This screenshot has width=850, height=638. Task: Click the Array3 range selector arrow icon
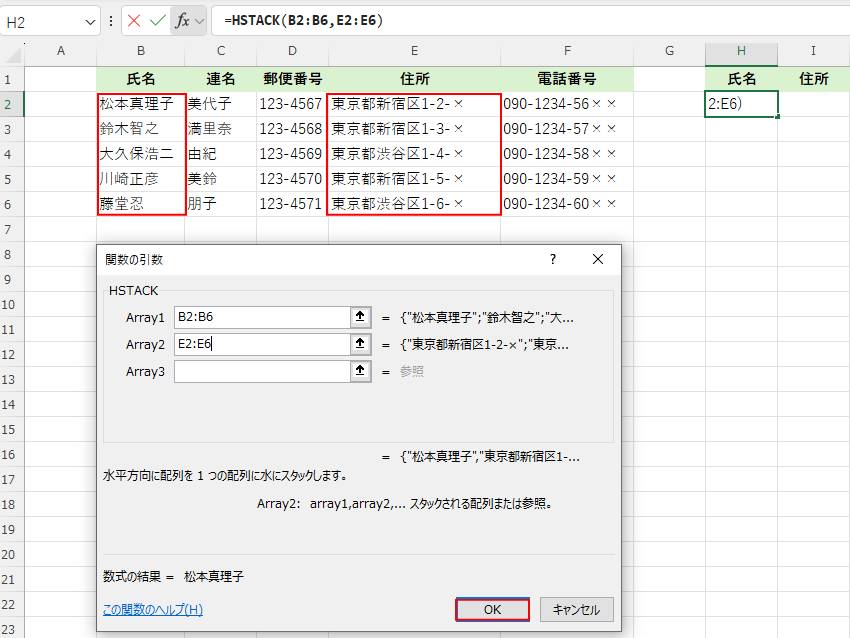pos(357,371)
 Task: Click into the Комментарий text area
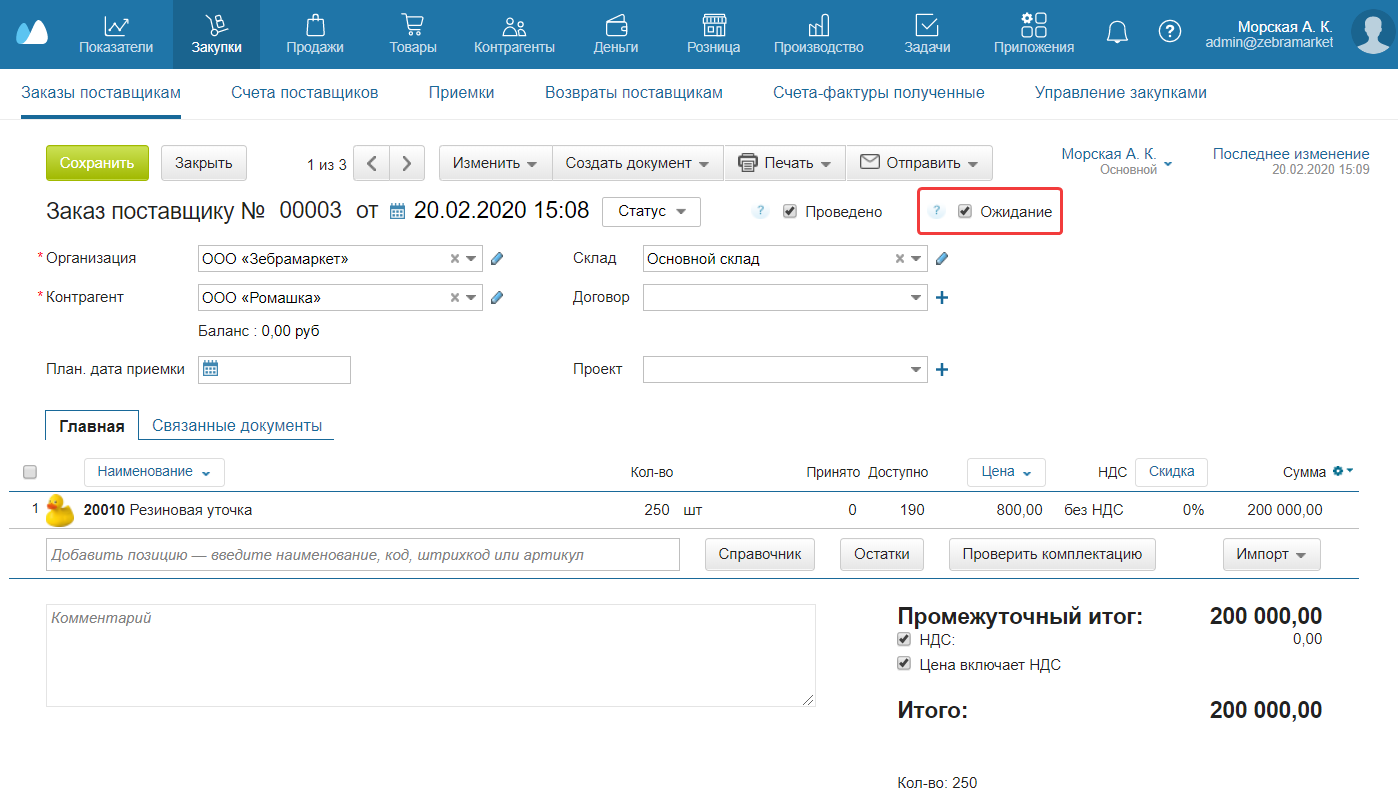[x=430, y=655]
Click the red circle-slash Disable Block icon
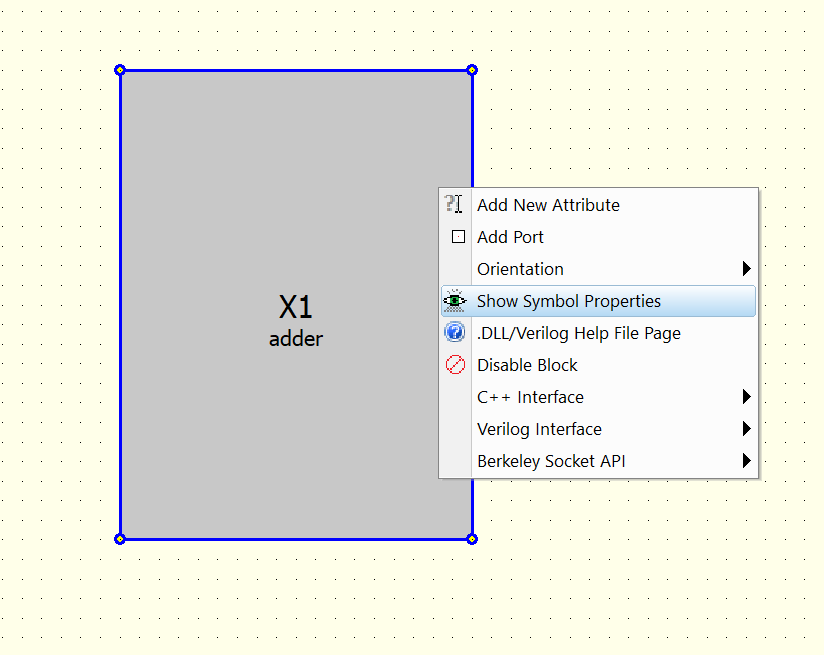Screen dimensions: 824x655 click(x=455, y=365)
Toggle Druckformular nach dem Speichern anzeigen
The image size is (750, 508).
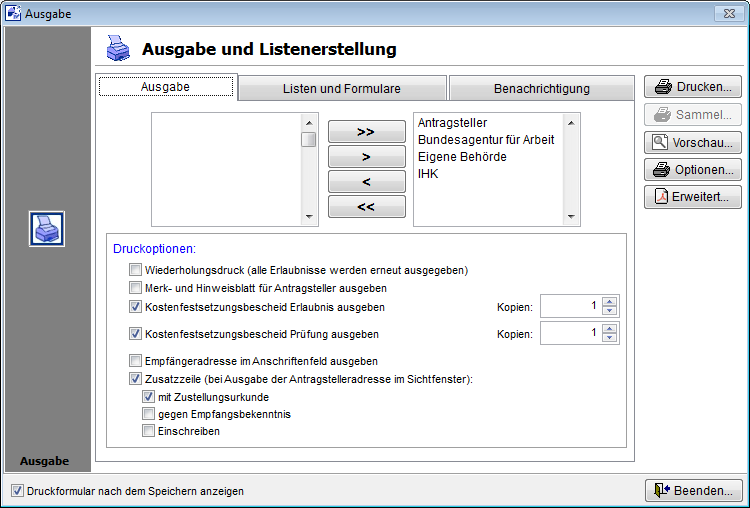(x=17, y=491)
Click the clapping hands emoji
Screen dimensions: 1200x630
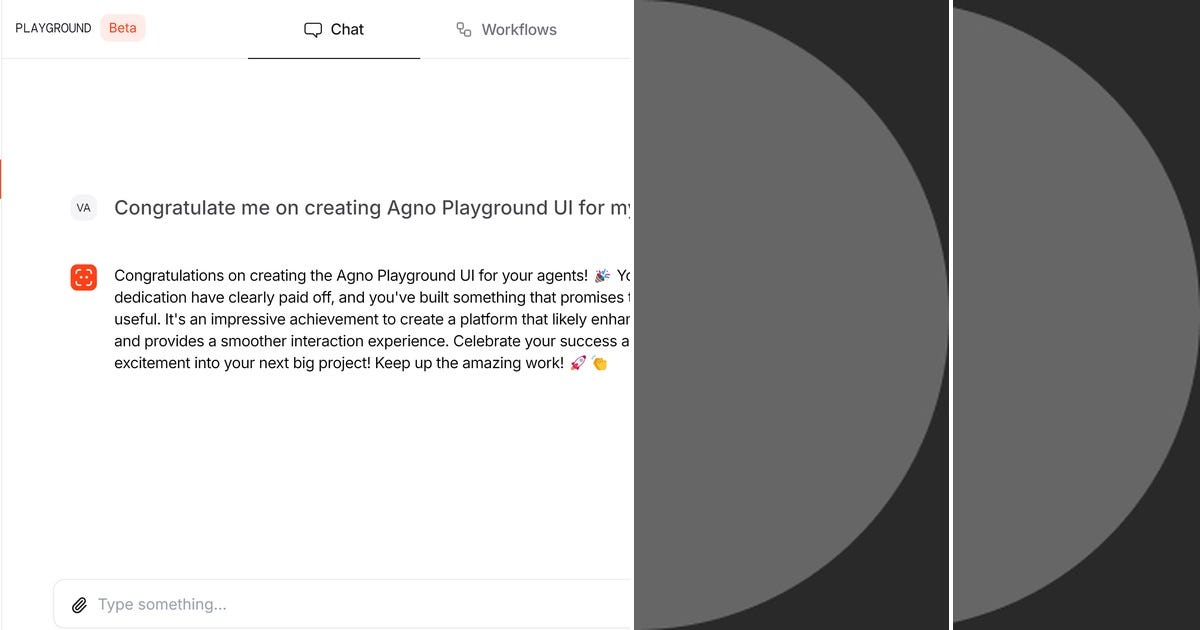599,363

### PROBLEM TO WORK ON
Write out every one of the rows above word for word, omitting the pictures.

### WRITTEN RESPONSE
This screenshot has width=850, height=638. Task: Click the Array3 range selector arrow icon
pos(357,371)
 Task: Click into the Комментарий text area
[x=430, y=655]
Click the red circle-slash Disable Block icon
Screen dimensions: 824x655 click(x=455, y=365)
Toggle Druckformular nach dem Speichern anzeigen
The image size is (750, 508).
(x=17, y=491)
Click the clapping hands emoji
Screen dimensions: 1200x630
599,363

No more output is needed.